Welcome to Dilbertville

    Everybody has them: examples of situations from their own workplace that resemble a Dilbert© cartoon more than what you expect from reality.  I can think of examples from nearly every major organization I have every been a part of,  in University, in the museums and government organizations I have worked for and in the commercial businesses I have worked for, not least of which is the one I currently work for.

    Dealing with managers who only vaguely understand how the business they run works is a phenomenon that is as old as human organizations.  It has gone by many different names and has been expressed in many different ways, depending on the nature and complexity of the particular organization under examination.  In recent history, two contributing phenomena have been identified under the names "The Peter Principle" (see, for example, the 1969 book of that name by Lawrence J Peter and Raymond Hull) and the "Dilbert Principle." (see, for example, the 1996 book of that name by Scott Adams).

    There are reams of analyses of these principles as they relate to the management of organizations, so I will not venture into any such now, in this forum.  I will simply re-state, for those not already familiar with the terms, what, in general terms, they refer to.  The Peter Principle refers to the phenomenon by which people in an organization tend to be promoted to their own 'level of incompetence'.  In other words, if a person was found to be competant in his position he would be promoted to a more demanding position and, if he did well at that position he would be promoted to a yet more demanding position.  Eventually this person would reach a position (perhaps middle management, perhaps upper management) at which he proved himself to be at best uninspired and at worst incompetant.  There he would stay, as people are only seldom demoted to a lower position on the command chain,  By this means the corporation would eventually become filled with uninspired or even incompetant managers, with understandably deleterious results.  In the 1970's it was suggested by many who study the functioning of organizations that this principle describes a very real, very common and very great danger to the successful operation of our various institutions.
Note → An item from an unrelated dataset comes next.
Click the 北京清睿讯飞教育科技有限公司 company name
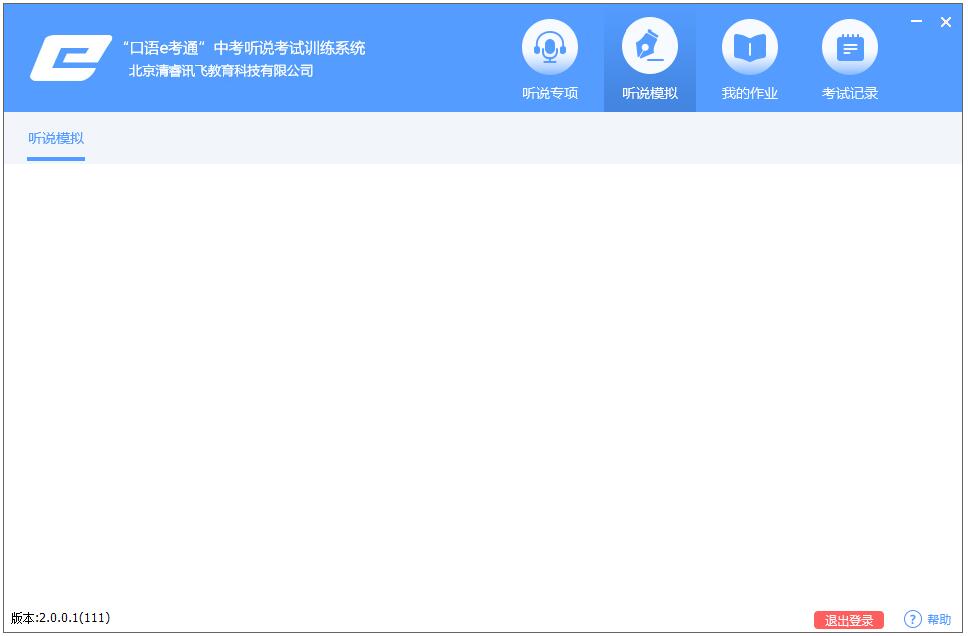pos(221,71)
    The Dilbert Principle is a somewhat satirical variation of the Peter Principle which observes that, in modern organizations, the least capable people tend to be promoted to management because companies need their smartest people to do the useful work.  In the humourist Scott Adams' words: "It's hard to design software, but relatively easy to run staff meetings.  This creates a situation where you have more geniuses reporting to morons than at any time in history." (see www.dilbert.com).

    Having studied organizational psychology at university and having lived my life, I can personally attest to the fact that these principles describe very real human situations; that, although similar, they are separate phenomena and that both can be in operation in any given organization at the same time.  To these, however, I would add one other simultaneously operating factor which is also well known to anyone who has studied the operation of organizations.  In any organization in which a manager's position is not absolutely secure, said manager will tend to surround himself with sycophants and will tend to actively avoid promoting more competent persons that himself to positions from which that competent underling can threaten his managerial position (through replacement).

    Let all three of these principles run rampant in a single mid-sized organization, and you get something resembling the company I currently work for.  In this company, the producers of profit are skilled and licensed professionals who, traditionally, required something of a mix of science and art in practicing their trade.  Much of the work requires reasoned selection of target persons to focus on, from a very large database of company files, and the ability to convince those target persons within a very short time frame, to deal financially with the company.  Skill also came to play in deciding precisely when and how to follow-up with customers in order to preserve or even expand their business with the company.   Individual employees tended to produce easily measurable profit in direct relation with their skill level and would be financially rewarded with salary and commission accordingly.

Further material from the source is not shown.